Assignment: Count the lines below with the string "link" in them. Only the number should be given.

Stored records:
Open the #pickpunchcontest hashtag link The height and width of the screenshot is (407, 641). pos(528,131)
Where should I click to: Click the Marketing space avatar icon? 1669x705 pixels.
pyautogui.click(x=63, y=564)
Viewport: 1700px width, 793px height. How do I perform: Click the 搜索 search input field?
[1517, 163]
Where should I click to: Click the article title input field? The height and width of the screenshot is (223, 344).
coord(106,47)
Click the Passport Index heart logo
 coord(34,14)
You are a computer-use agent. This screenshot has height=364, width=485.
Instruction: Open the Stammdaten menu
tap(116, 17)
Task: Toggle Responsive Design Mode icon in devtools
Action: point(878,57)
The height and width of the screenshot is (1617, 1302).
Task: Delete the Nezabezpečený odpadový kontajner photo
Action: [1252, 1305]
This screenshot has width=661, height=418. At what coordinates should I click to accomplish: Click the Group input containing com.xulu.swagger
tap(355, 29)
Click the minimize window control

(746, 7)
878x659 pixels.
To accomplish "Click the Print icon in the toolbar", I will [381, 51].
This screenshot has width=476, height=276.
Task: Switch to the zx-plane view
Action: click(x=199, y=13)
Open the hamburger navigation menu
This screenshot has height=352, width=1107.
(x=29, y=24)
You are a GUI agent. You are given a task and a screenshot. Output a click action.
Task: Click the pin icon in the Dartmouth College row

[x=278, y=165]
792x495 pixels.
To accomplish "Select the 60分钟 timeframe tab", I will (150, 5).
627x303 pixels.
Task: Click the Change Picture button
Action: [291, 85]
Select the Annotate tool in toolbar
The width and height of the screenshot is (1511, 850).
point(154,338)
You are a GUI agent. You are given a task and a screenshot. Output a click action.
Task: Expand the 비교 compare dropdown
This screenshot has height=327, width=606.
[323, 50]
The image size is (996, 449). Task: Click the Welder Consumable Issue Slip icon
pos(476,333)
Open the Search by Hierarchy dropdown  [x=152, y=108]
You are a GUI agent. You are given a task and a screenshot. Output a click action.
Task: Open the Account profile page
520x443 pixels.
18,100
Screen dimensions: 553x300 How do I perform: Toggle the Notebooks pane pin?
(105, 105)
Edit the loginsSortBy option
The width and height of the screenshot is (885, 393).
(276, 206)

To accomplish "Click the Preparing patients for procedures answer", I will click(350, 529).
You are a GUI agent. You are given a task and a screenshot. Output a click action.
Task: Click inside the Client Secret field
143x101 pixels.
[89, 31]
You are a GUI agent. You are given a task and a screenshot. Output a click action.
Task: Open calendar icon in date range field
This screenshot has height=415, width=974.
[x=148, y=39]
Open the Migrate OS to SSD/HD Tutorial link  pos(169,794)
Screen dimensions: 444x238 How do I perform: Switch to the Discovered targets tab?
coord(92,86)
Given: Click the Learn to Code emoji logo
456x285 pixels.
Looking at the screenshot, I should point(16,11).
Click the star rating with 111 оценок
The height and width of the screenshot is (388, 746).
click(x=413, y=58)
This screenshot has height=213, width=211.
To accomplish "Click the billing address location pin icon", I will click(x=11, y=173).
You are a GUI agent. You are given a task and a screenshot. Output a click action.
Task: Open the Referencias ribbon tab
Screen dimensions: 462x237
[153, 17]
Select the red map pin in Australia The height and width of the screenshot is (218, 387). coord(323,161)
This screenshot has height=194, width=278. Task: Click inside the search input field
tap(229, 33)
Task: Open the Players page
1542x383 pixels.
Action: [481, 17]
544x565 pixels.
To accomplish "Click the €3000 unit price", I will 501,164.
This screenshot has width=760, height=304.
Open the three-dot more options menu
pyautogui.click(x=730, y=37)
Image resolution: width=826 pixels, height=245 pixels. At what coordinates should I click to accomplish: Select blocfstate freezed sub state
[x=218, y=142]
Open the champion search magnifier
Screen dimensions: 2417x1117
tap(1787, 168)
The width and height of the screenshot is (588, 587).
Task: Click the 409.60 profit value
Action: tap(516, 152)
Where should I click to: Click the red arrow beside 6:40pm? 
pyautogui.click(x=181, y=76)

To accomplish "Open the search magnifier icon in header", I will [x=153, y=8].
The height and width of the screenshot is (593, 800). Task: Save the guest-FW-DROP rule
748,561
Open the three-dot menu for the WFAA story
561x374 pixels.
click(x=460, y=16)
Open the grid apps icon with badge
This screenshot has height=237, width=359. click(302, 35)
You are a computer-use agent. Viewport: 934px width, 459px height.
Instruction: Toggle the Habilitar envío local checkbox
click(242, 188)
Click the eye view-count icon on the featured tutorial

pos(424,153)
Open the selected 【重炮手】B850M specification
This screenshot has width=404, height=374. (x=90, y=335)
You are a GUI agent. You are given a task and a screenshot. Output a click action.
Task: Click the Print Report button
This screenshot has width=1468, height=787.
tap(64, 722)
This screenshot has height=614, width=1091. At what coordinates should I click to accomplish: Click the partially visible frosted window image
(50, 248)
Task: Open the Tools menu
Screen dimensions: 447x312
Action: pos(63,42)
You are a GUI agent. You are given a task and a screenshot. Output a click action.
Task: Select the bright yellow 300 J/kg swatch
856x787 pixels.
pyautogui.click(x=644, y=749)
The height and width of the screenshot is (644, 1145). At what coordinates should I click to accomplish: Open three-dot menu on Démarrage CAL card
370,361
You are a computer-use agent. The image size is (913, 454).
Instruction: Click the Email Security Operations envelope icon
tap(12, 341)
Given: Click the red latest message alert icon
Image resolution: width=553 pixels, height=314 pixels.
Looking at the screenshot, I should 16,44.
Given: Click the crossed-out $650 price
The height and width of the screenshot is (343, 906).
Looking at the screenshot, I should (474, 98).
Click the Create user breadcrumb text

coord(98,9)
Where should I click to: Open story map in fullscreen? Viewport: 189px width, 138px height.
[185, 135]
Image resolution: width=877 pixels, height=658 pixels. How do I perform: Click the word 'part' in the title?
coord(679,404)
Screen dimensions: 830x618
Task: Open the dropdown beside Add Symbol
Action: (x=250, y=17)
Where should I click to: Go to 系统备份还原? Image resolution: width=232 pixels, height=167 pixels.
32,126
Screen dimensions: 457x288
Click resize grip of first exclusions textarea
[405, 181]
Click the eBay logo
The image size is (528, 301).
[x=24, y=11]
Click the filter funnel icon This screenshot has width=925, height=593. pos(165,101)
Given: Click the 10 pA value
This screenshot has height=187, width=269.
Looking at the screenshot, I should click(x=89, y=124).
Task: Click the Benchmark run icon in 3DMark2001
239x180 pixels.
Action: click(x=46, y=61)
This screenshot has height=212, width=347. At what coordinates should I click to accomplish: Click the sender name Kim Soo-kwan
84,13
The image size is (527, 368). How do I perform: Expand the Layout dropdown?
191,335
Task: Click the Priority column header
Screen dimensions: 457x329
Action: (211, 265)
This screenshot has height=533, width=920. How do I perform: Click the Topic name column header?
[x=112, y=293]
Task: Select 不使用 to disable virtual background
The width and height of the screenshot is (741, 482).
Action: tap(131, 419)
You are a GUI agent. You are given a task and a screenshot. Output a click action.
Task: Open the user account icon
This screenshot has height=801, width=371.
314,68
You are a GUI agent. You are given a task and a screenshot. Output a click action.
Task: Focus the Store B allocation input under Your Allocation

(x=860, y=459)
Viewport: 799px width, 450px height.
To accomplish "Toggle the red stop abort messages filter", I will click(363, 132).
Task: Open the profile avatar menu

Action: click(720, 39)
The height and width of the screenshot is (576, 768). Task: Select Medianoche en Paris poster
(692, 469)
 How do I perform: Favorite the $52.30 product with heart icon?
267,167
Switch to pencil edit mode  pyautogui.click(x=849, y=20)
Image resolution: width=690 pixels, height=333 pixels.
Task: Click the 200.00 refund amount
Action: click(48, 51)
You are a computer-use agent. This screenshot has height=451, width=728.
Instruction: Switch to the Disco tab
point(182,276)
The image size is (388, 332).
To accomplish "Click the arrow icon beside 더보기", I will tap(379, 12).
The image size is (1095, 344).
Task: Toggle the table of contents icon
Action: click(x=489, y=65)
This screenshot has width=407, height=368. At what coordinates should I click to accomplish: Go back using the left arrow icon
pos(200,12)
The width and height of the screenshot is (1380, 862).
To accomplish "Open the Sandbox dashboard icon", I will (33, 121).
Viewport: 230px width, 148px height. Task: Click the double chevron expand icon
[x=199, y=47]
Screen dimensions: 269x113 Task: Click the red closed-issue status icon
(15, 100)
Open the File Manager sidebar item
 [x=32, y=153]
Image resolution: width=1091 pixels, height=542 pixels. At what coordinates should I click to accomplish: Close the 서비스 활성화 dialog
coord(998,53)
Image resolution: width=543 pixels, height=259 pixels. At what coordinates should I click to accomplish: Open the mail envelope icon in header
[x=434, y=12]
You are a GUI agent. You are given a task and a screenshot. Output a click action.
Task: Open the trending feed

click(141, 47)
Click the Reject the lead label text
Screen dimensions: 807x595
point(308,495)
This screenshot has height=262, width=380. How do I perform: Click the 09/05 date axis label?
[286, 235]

Result for this exercise: 2